My OH prefers to drive and it always made me so cross. I felt my confidence going. However he had a breakdown this year so I became the main driver for months. Thankfully both he, and my driving, are much improved. And we share the driving now.

Farzanah Sat 30-Nov-24 20:01:10

Motorways are easier than some minor roads tbh and if not confident on those then it would be helpful to have a refresher with a driving instructor. More accidents happen nearer home on average.

GrannyGravy13 Sat 30-Nov-24 21:01:33

I really would not like to go down to one car, it is my freedom pass

TwiceAsNice Sat 30-Nov-24 21:16:49

I haven’t got a problem with motorways I drive every few months from Surrey to Wales on the M25-M4 and that is fine.

Local driving for work and shopping etc still fine

But I hate driving somewhere I don’t know. My friend moved to Southampton an area I’ve never been to, she had a house on a new estate. The Sat nav didn’t recognise it the first time I drove down there and I drove round and round for ages and couldn’t find her. I eventually phoned her, described where I was and she came to find me and I followed her. Then driving back I nearly went wrong on the motorway which was very scary and I haven’t driven down there since. She comes to me or we meet in Wales at a familiar Airbnb .
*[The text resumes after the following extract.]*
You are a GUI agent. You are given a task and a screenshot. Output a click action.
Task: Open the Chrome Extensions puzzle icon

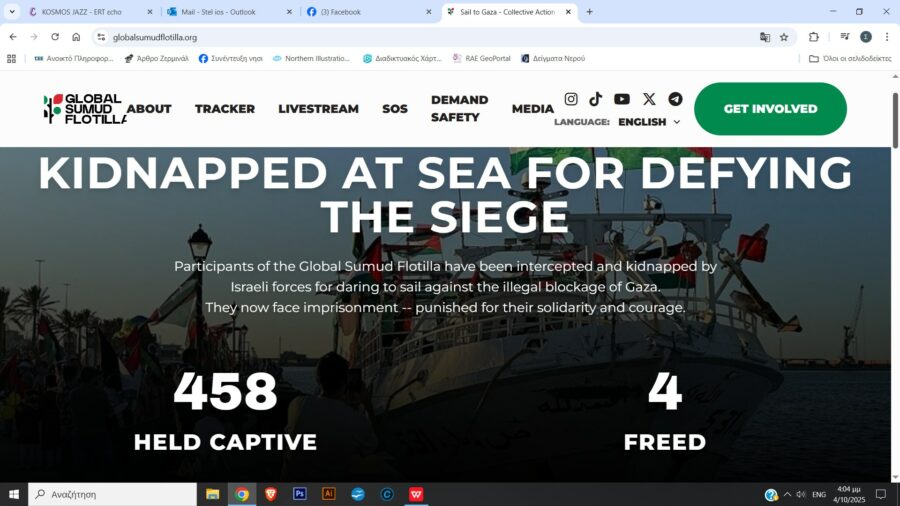tap(813, 37)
I still work, she doesn’t so it’s difficult for me to arrange to go there but I admit not wanting to and my daughters say I should just get over my anxiety which I find hurtful but they are partly right because I don’t want to drive there again . Any advice?

NanKate Sat 30-Nov-24 21:18:11

Well said gullygranny 👍 I totally agree.

NanKate Sat 30-Nov-24 21:20:08

gulligranny, what a Wally I am, can’t even spell your name.
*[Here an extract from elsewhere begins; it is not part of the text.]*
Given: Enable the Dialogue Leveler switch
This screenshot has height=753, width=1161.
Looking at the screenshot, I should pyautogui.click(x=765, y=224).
Fleurpepper Sat 30-Nov-24 21:24:43

I love driving, and go all over the place- and OK at night too.

It is really the question of 'do it, or lose it'.
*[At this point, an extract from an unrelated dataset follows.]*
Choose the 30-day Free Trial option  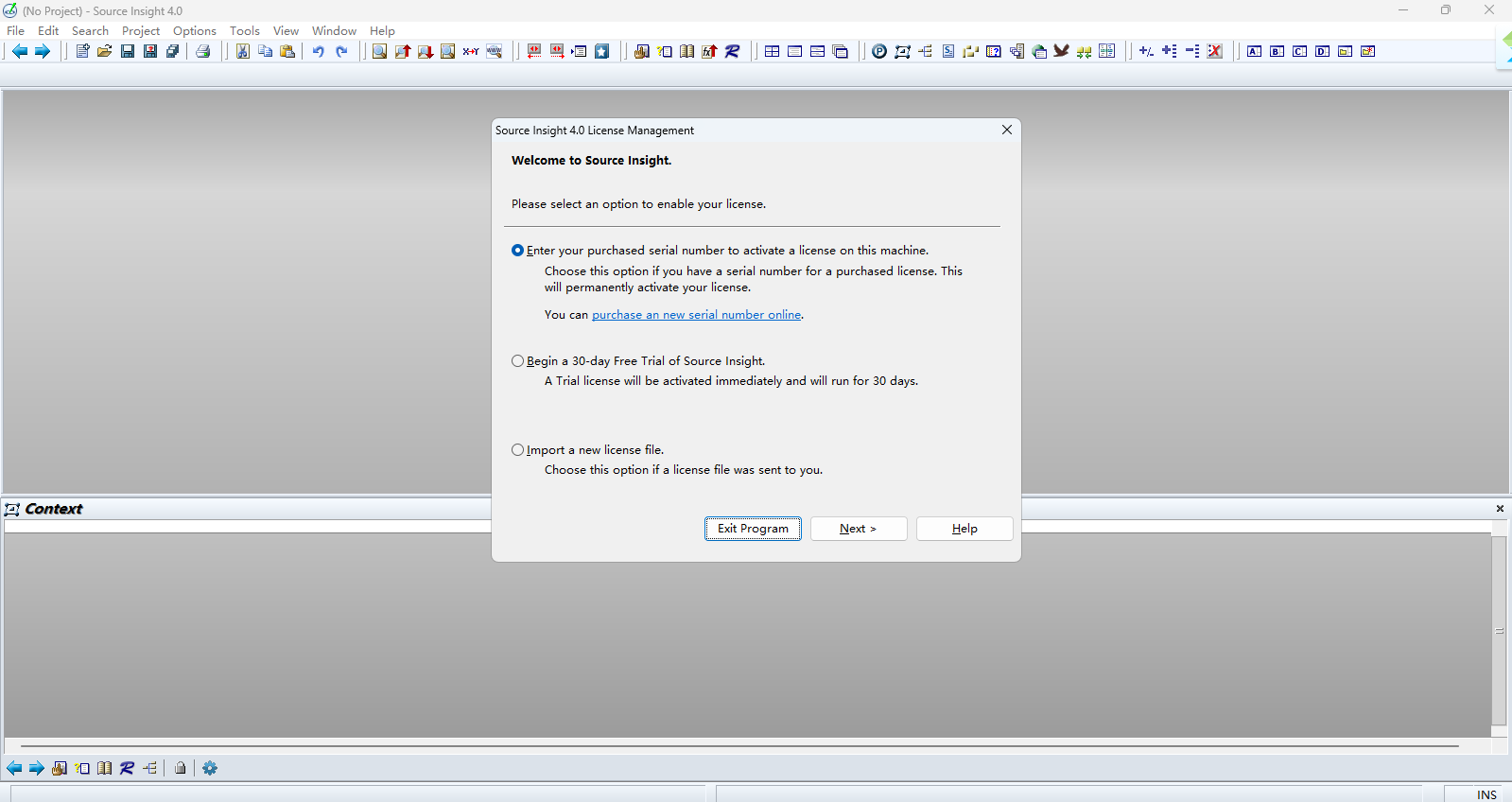(517, 361)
It scares me when people say, oh I never drive these days, but I will in an emergency!!!

Many women have husbands who always want to drive, once both are retired. It's a disaster.

Deedaa Sat 30-Nov-24 21:28:19

I try not to drive after dark now. I have slight cataracts and, although they don't affect my normal vision, they make headlights blinding. I normally don't go very far from home but I do have one or two quite difficult junctions to negotiate. So far I have avoided choosing different routes because I think that once I start avoiding problems I will see them all over the place and give up all together.

Fleurpepper Sat 30-Nov-24 21:32:17

Have you tried the wrap around yellow anti glare glasses, you can wear over your own. They are brilliant.

Washerwoman Sat 30-Nov-24 21:45:06

I've lost my confidence on motorways.My local one is the M62 and its horrendously busy Almost every day there's a serious accident. It frustrates me as to go and see DD in another city that's the route.However I've found a non motorway route that takes another 20 minutes usually but is far less stressful. Daft really because I will confidently drive new routes,follow sat nav and cope with major roundabouts.DH always says your safer on the motorway as everyone's going in the same direction.But the sheer speed and weaving in and out of impatient drivers and tailgating even if you're driving up to the speed limit now makes me anxious.

Jaxjacky Sat 30-Nov-24 21:56:22

TwiceasNice train?

rafichagran Sat 30-Nov-24 21:57:10

Another who just gets on with it. I have to drive in the dark one day a week.

Taichinan Sun 01-Dec-24 00:25:30

fleurpepper I have those glasses and do find them a huge help. They are also a help when driving into the low winter sun. I'd definitely recommend them.